[Excerpts from a dataset]
● ● ●

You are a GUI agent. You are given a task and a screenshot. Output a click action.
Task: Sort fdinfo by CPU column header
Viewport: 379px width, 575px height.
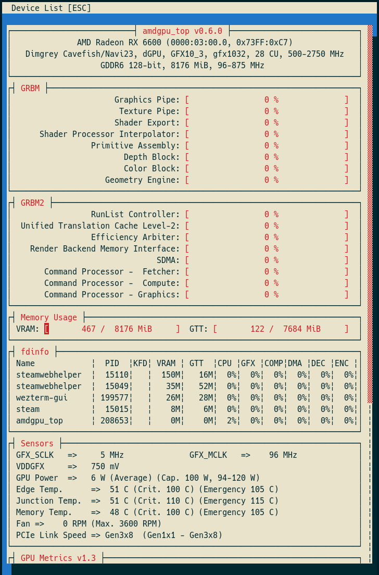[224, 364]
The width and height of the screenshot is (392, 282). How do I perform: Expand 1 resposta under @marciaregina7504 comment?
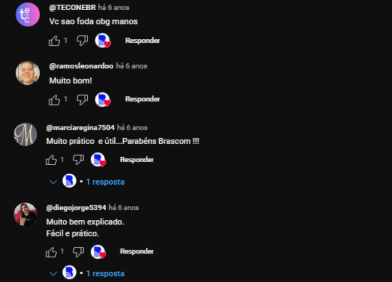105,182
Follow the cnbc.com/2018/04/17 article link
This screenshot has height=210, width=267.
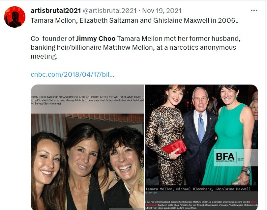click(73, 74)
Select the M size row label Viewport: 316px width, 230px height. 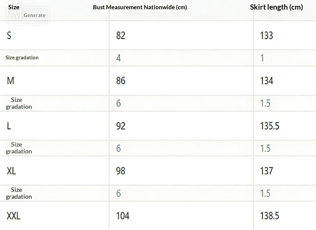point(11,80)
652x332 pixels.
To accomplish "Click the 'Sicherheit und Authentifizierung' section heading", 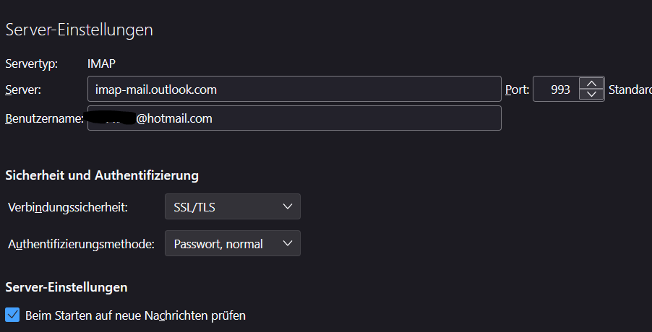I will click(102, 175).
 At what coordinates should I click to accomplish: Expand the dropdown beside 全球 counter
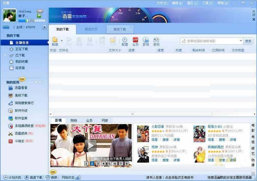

● ● ●

_Assignment_
Repeat verbatim the lines between the start of the data and the line containing "Follow the cnbc.com/2018/04/17 article link", both ends included, omitting all pictures.

_Answer to the exercise_
You are a GUI agent. You are given a task and a screenshot. Output a click action.
Task: Sort fdinfo by CPU column header
Viewport: 379px width, 575px height.
[224, 364]
The width and height of the screenshot is (392, 282). How do I perform: Expand 1 resposta under @marciaregina7504 comment?
105,182
Follow the cnbc.com/2018/04/17 article link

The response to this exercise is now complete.